**PROBLEM**
Could you output the forum thread below, about using regex to pull JavaScript functions out of script tags, in full and unchanged?

**TEXT SHOWN**
2

I use webBrowser.DocumentText to get the html code of a page. using Regex, i manage to get the script tag part.
< script type="text/javascript">functions here..< /script>

I need to get functions inside those tags. ex.

<script type="text/javascript">
 function function1 () { code here;}
 function function2 () { code here;} 
<br>
</script>

I need regex pattern to get the 2 functions
or list them down like this
1. function funtion1() { code here; }
2. function funtion2() { code here; }

purpose of the program is to identify if there's a duplicate javascript functions between 2 pages.
Its for winForms and language is C#

Jepe d Hepe
  • 899
  • 5
  • 22
  • 42
  • 1
    ... these – Richard JP Le Guen Jan 29 '10 at 03:28
  • You need to be a bit more specific, you want the entire function, the function names? Also, your example...those aren't even valid javascript functions, they have no names... – Nick Craver Jan 29 '10 at 03:29

2 Answers2

1

You can not do it in any general way with regexes alone (especially not with the .NET flavour), since JavaScript scopes can be nested arbitrarily deeply and the language is therefore irregular. If you need them for a few particular pages, you might be able to craft a regex that handles common cases, but not all.

**PROVIDED MATERIAL**

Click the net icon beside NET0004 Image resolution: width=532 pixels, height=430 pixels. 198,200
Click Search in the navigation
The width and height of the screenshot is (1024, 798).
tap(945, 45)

**ANSWER**
2

I use webBrowser.DocumentText to get the html code of a page. using Regex, i manage to get the script tag part.
< script type="text/javascript">functions here..< /script>

I need to get functions inside those tags. ex.

<script type="text/javascript">
 function function1 () { code here;}
 function function2 () { code here;} 
<br>
</script>

I need regex pattern to get the 2 functions
or list them down like this
1. function funtion1() { code here; }
2. function funtion2() { code here; }

purpose of the program is to identify if there's a duplicate javascript functions between 2 pages.
Its for winForms and language is C#

Jepe d Hepe
  • 899
  • 5
  • 22
  • 42
  • 1
    ... these – Richard JP Le Guen Jan 29 '10 at 03:28
  • You need to be a bit more specific, you want the entire function, the function names? Also, your example...those aren't even valid javascript functions, they have no names... – Nick Craver Jan 29 '10 at 03:29

2 Answers2

1

You can not do it in any general way with regexes alone (especially not with the .NET flavour), since JavaScript scopes can be nested arbitrarily deeply and the language is therefore irregular. If you need them for a few particular pages, you might be able to craft a regex that handles common cases, but not all.